Reputation: 409
I have an image(2D array) with 3 color channels. Something like this:
[[[128 197 254]
[128 197 254]
[128 197 254]
...
[182 244 255]
[182 244 255]
[182 244 255]]
[[128 197 254]
[128 197 254]
[128 197 254]
...
[182 244 255]
[182 244 255]
[182 244 255]]
[[128 197 254]
[128 197 254]
[128 197 254]
...
[182 244 255]
[182 244 255]
[182 244 255]]
...
[[128 197 254]
[128 197 254]
[128 197 254]
...
[182 244 255]
[182 244 255]
[182 244 255]]
[[128 197 254]
[128 197 254]
[128 197 254]
...
[182 244 255]
[182 244 255]
[182 244 255]]
[[128 197 254]
[128 197 254]
[128 197 254]
...
[182 244 255]
[182 244 255]
[182 244 255]]]
I want to get the indexes of the colors that are [255, 255, 255] for example. I tried using np.where()
or np.argwhere()
, but it compared values not arrays. What is the fastest and most efficient way to do it?
Upvotes: 2
Views: 405
Reputation: 10366
A numpy way to do this with np.where would be
import numpy as np
# Generating an example array
width = 100
height = 100
channels = 3
img = np.random.rand(width, height, channels) * 255
# Defining the three value channels
r=0
g=1
b=2
# Defining the query values for the channels, here [255, 255, 255]
r_query = 255
g_query = 255
b_query = 255
# Print a 2D array with the coordinates of the white pixels
print(np.where((img[:,:,r] == r_query) & (img[:,:,g] == g_query) & (img[:,:,b] == b_query)))

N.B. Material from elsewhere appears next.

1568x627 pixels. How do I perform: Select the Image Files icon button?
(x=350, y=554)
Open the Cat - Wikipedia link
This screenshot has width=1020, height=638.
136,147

This gives you a 2D-Array with the coordinates of the white pixels [255, 255, 255] in your original array (image).
Note: Another way would be using OpenCV
mask = cv2.inRange(img, [255, 255, 255], [255, 255, 255])

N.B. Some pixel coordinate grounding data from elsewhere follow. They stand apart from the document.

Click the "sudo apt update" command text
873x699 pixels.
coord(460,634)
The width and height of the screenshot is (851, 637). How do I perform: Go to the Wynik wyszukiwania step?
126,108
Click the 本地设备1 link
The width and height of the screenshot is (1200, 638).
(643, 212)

output = cv2.bitwise_and(img, img, mask = mask)
Upvotes: -1
Reputation: 59264
IIUC, you may use np.nonzero
np.nonzero((arr==255).all(axis=2))
That will return a tuple of arrays, which represent the indexes. If you do
arr[ind]
where ind
is the return from the first expr, you may access/modify all rows with all 255.